Acute Ischemic Stroke in Moyamoya Syndrome Associated with Thyrotoxicosis

Article information

J Neurocrit Care. 2018;11(2):129-133
Publication date (electronic) : 2018 September 27
doi : https://doi.org/10.18700/jnc.180046
1Department of Neurology, Kangdong Sacred Heart Hospital, Hallym University College of Medicine, Seoul, Korea
2Department of Neurology, Hallym University Sacred Heart Hospital, Hallym University College of Medicine, Anyang, Korea
Corresponding Author: Yerim Kim, MD, MSc Department of Neurology, Kangdong Sacred Heart Hospital, Hallym University College of Medicine, 150 Seongan-ro, Gangdong-gu, Seoul 05355, Korea Tel: +82-2-2242-2206 Fax: +82-2-478-6330 E-mail: brainyrk@gmail.com
Received 2018 April 14; Revised 2018 July 8; Accepted 2018 July 20.

Abstract

Background

A few cases of moyamoya syndrome associated with thyrotoxicosis have been reported. However, studies on the association of hyperthyroidism with moyamoya syndrome are insufficient.

Case Report

Here we report a case of hyperthyroidism associated with moyamoya syndrome in a 41-year-old woman with aphasia and right side weakness. Brain imaging revealed acute cerebral infarction of left middle cerebral artery territory and occlusion of bilateral distal internal carotid arteries.

Conclusion

Antithyroid medication stabilized the patient’s neurologic deterioration, suggesting that thyrotoxicosis could aggravate acute cerebral infarction caused by moyamoya syndrome.

INTRODUCTION

The moyamoya syndrome is a cerebrovascular disease that predisposes patients to stroke due to progressive stenosis of the intracranial internal carotid arteries and their proximal branches [1,2]. Patients who have both characteristic moyamoya vasculopathy and well-recognized associated conditions are said to have the moyamoya syndrome, whereas patients with no known associated conditions are categorized as having moyamoya disease (MMD).
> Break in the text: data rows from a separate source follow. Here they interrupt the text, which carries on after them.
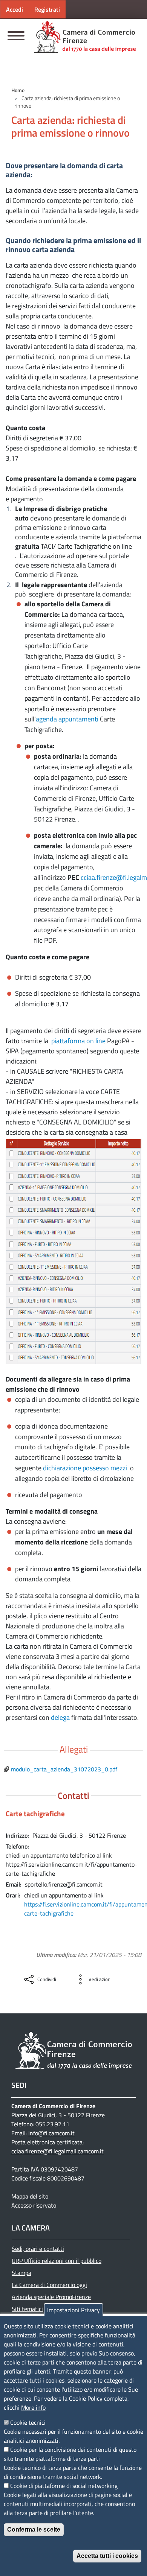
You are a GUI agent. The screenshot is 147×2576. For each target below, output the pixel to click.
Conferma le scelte (33, 2529)
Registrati (47, 9)
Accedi (14, 9)
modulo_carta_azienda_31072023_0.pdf (64, 1769)
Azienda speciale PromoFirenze (51, 2296)
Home (17, 90)
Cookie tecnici (28, 2422)
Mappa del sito (29, 2196)
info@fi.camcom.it (51, 2133)
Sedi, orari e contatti (38, 2248)
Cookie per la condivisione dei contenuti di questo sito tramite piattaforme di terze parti (70, 2454)
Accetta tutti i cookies (107, 2556)
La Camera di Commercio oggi (49, 2284)
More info (33, 2407)
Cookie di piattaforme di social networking (64, 2485)
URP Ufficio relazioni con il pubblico (56, 2260)
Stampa (21, 2272)
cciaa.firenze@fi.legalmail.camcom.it (57, 2151)
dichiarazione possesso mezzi (86, 1468)
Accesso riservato (33, 2205)
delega (60, 1717)
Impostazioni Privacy (73, 2309)
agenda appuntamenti (67, 719)
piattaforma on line (78, 1041)
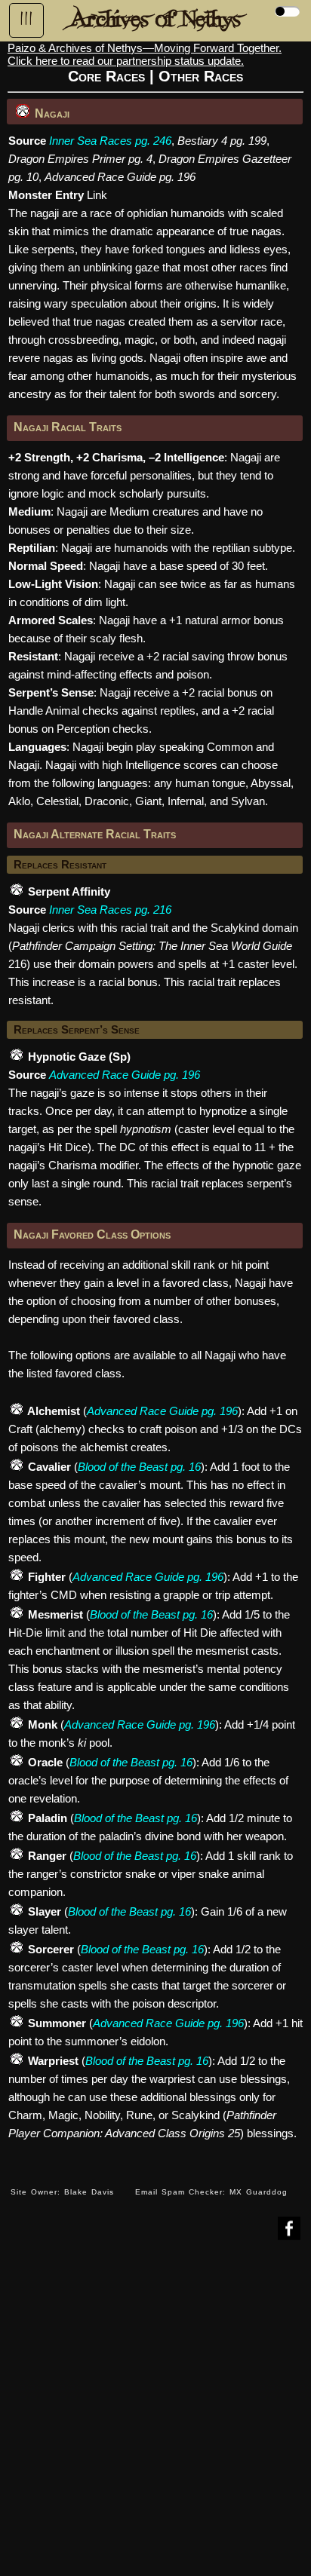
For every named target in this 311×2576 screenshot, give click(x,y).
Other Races (201, 76)
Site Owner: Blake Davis (62, 2192)
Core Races (106, 76)
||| (26, 19)
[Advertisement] (155, 2419)
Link (97, 194)
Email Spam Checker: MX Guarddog (211, 2192)
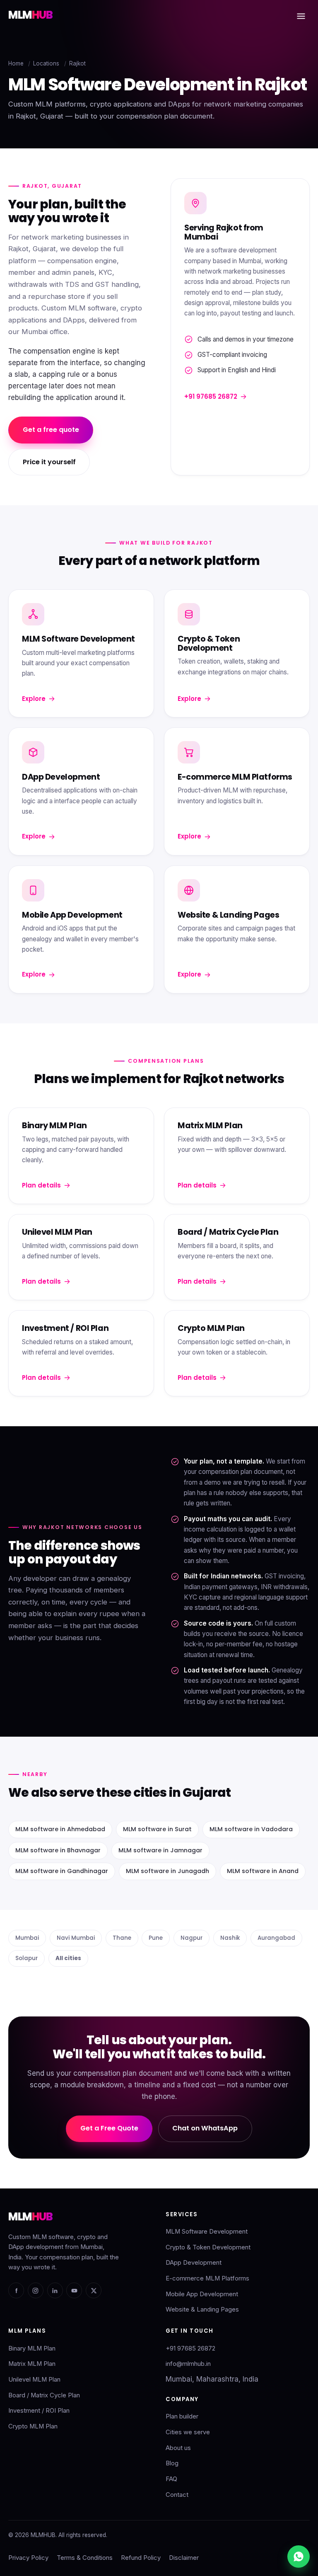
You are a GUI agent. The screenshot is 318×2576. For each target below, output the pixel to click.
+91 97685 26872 (210, 396)
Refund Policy (141, 2557)
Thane (122, 1938)
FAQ (171, 2479)
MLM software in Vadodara (251, 1829)
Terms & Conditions (85, 2557)
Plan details (41, 1185)
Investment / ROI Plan (39, 2410)
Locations (46, 63)
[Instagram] (35, 2290)
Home (16, 63)
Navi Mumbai (76, 1938)
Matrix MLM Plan (31, 2364)
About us (178, 2448)
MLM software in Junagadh (167, 1871)
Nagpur (191, 1938)
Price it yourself (49, 462)
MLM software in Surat (157, 1829)
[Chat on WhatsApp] (298, 2556)
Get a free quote (51, 429)
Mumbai (27, 1938)
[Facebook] (16, 2290)
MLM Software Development (207, 2231)
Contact (177, 2494)
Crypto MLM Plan (33, 2426)
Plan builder (182, 2416)
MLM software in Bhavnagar (58, 1850)
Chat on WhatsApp (205, 2128)
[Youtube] (74, 2290)
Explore (34, 698)
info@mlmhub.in (188, 2364)
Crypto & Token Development (208, 2247)
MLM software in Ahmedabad (60, 1829)
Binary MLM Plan (31, 2348)
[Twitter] (93, 2290)
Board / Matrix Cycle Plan (44, 2395)
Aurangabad (276, 1938)
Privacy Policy (28, 2557)
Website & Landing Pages (202, 2309)
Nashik (230, 1938)
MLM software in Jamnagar (160, 1850)
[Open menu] (301, 16)
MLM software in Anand (263, 1871)
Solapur (26, 1958)
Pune (156, 1938)
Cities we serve (188, 2432)
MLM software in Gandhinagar (61, 1871)
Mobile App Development (202, 2294)
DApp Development (194, 2262)
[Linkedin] (55, 2290)
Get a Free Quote (109, 2128)
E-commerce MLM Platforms (207, 2278)
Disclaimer (184, 2557)
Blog (172, 2463)
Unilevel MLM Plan (34, 2379)
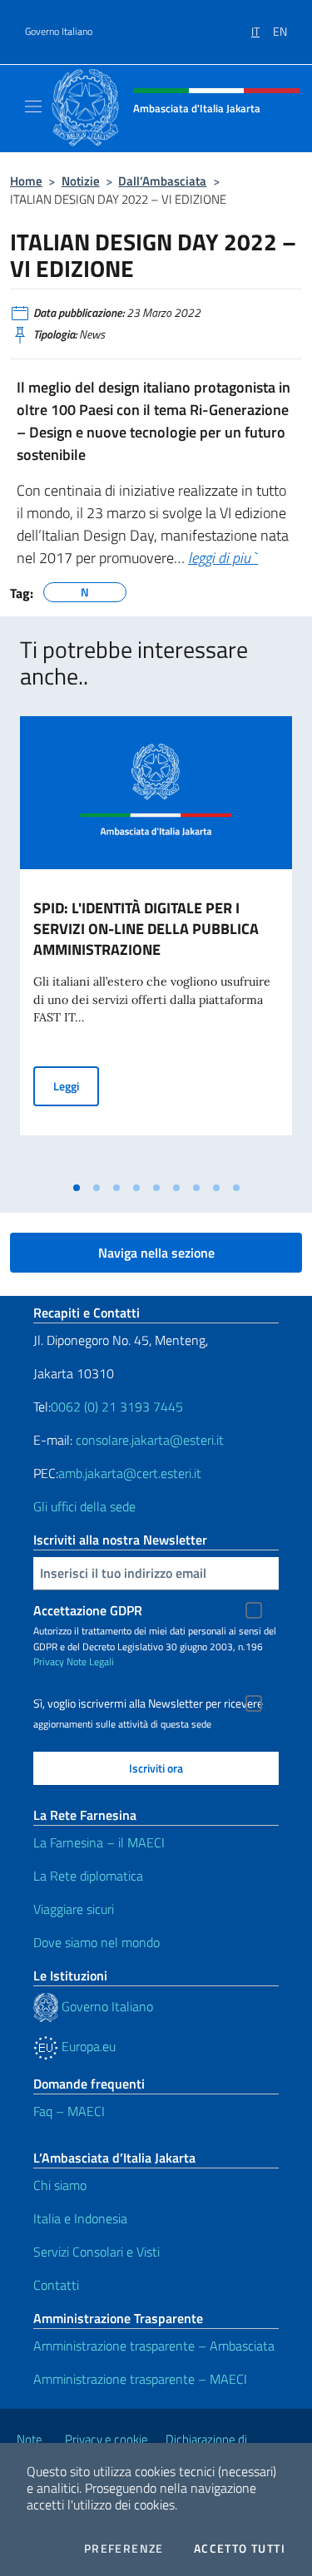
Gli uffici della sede (84, 1506)
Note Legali (90, 1661)
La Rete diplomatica (88, 1876)
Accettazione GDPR (87, 1610)
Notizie (81, 180)
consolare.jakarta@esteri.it (150, 1440)
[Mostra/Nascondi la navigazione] (33, 106)
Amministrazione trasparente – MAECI (140, 2379)
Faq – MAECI (69, 2111)
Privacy (48, 1661)
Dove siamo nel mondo (96, 1942)
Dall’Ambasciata (162, 180)
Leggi (76, 1085)
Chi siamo (60, 2185)
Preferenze (124, 2548)
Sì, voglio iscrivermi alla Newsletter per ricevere (148, 1703)
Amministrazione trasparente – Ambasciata (154, 2346)
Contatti (56, 2285)
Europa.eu (87, 2046)
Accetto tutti (239, 2548)
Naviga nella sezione (156, 1253)
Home (26, 180)
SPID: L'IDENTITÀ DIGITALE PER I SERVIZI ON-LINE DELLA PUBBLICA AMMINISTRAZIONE (146, 929)
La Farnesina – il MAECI (99, 1842)
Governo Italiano (58, 31)
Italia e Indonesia (80, 2218)
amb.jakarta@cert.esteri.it (129, 1473)
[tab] (76, 1187)
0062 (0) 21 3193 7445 (117, 1407)
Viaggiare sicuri (73, 1909)
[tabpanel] (156, 944)
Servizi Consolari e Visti (96, 2252)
The well-recognized associated conditions are Down syndrome, sickle cell anemia, neurofibromatosis and rarely hyperthyroidism, known as Grave’s disease. However, studies on the association of hyperthyroidism with moyamoya syndrome are still lacking. We report a case of acute cerebral infarction in a patient with moyamoya syndrome which appeared to be aggravated by thyrotoxicosis.

CASE REPORT

A 41-year-old woman visited the emergency room with aphasia, which had developed 10 hours earlier. The patient was diagnosed with thyrotoxicosis 2 years ago and treated with methimazole. The patient had no history of hypertension, diabetes, smoking or cerebral infarction or cerebral hemorrhage. Blood pressure at the time of admission was 165/78 mmHg, and heart rate was 123 times per minute. On physical examination, goiter and exopthalmos were observed. A neurological examination revealed incomplete global aphasia, mild dysarthria and motor weakness of right arm, grade IV+ of Medical Research Council grade. Her initial score on the National Institutes of Health Stroke Scale (NIHSS) was 3.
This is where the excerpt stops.